Tuesday, January 18, 2011

This right here was the scene of the crime this weekend

Tonight’s episode: The Knight of the Pail Bare, Torn Slatterns and Nugget Ranchers

Martha Stewart needed nine stitches after one of her dog’s head hit her in the lip. It is the dog equivalent of putting a bomb in a briefcase next to Hitler.

A study says ESP is real. See, I knew they would say that.

A study shows children who were spanked a lot grow up to have shorter attention spans including attention deficit dis, oh my word, look at that, that guy has a blue shirt.

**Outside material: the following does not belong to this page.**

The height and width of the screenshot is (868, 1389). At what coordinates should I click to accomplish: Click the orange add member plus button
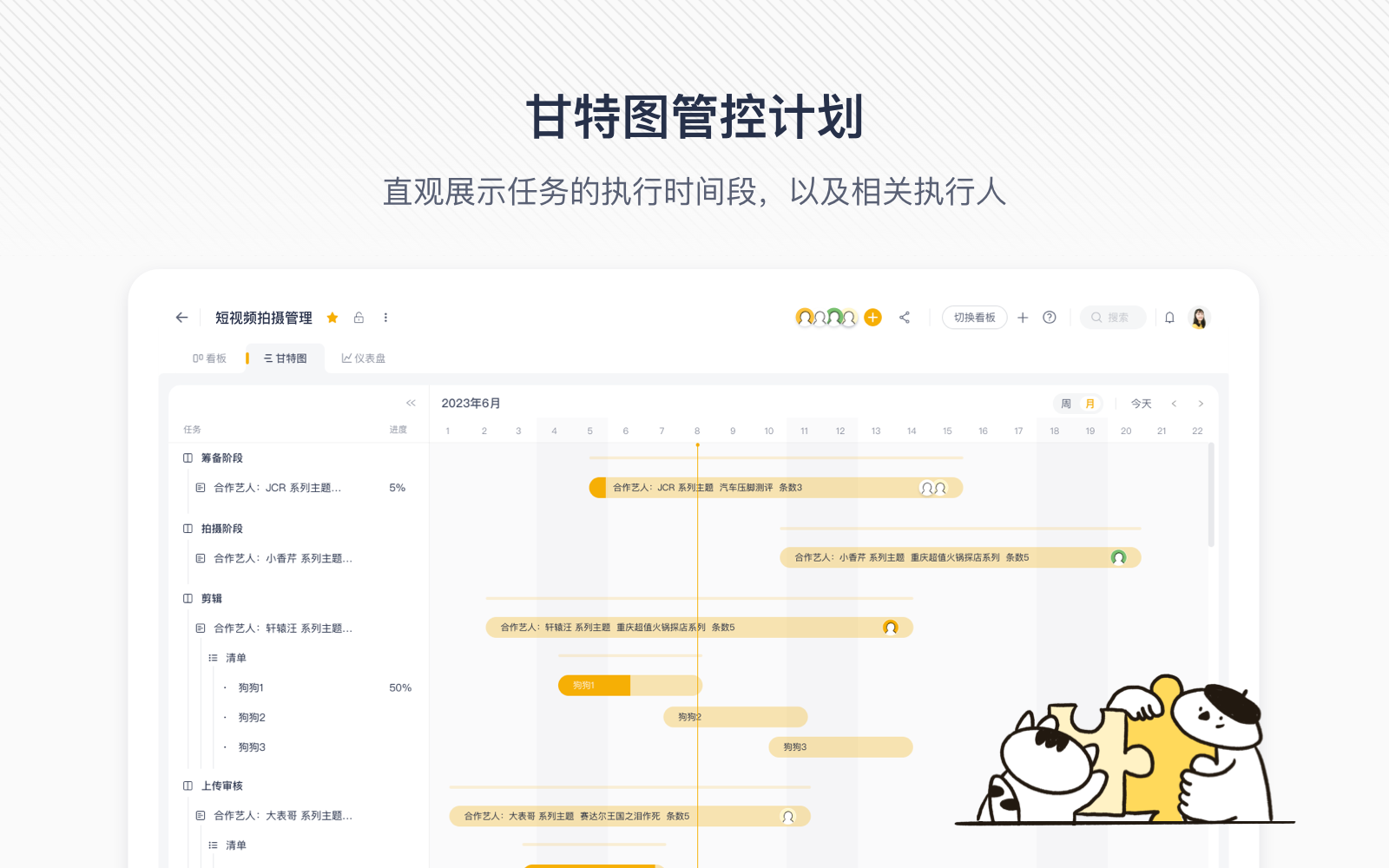(873, 318)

The feel good story about Ted Williams, the homeless man with the golden voice, is unraveling faster than a Paris Hilton hair weave. First Williams was detained by police, now he is entering rehab. All that is left for the celebrity grand slam is to release a fragrance and nail a Kardashian.

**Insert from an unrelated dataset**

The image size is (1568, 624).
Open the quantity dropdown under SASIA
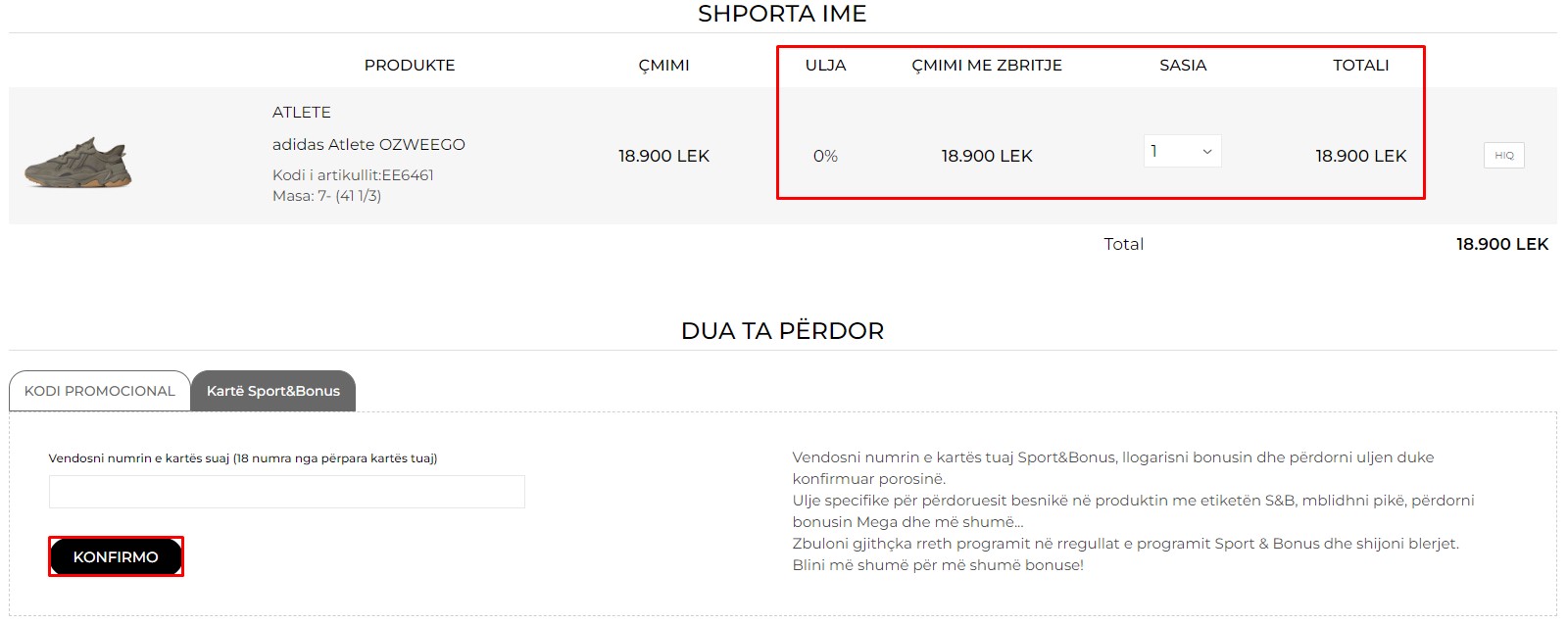pyautogui.click(x=1183, y=151)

The worst part of the Boston snowstorm? Listening to weatherman trying to come up with clever nicknames like snowmageddon. Here’s my suggestion, you want to give a nickname to something that is three feet high and really annoying? How about a Snow-Snooki?

A South Carolina man had a run-in with the police because he had a snowman complete with pink-dyed male genitals so he had to remove it or get arrested. It’s illegal to have male genitals on a snowman, it’s listed in the penal code.

Sarah Palin said she regrets if she offended people with her blood libel comment, but she isn’t ready to fully refudiate the statement.

A study says ESP is real. I believe it, last week I predicted Sarah Palin would say something controversial in the future.

The first Gay History museum has opened in San Francisco. They even have a gay carnival ride with a sign that says “You must be at least this fierce to enjoy this ride.”

There is a new scale available that will update your weight results on twitter. It’s called: The Scale Nobody Will Buy.

The Green Bay Packers are led by linebacker, Clay Matthews III, his dad, Clay Jr., was All Pro, his uncle, Bruce, is in the Hall of Fame and his younger brother, Casey, at Oregon, may be the best of them all. In a related story, the Carolina Panthers just legally changed all of their player’s names to Matthews.

The NOAA reports 2010 tied for the warmest year ever. To which the people of the Northeast said; “Bite me, NOAA.”

Since you asked:
Great time in Las Vegas. Saturday, worked out, got an old school haircut - hot face towel, straight edge razor shave - worked out, watched Ravens-Steelers, daughter’s team kicked butt in soccer tournament, steak sandwich and then won $200 bucks at the black jack table.

In the words of the legendary Max Von Stockenstiem: That did not suck.

Sunday kind of more of the same except lost $100 on those dog-ass Jets and the girls had a lousy game.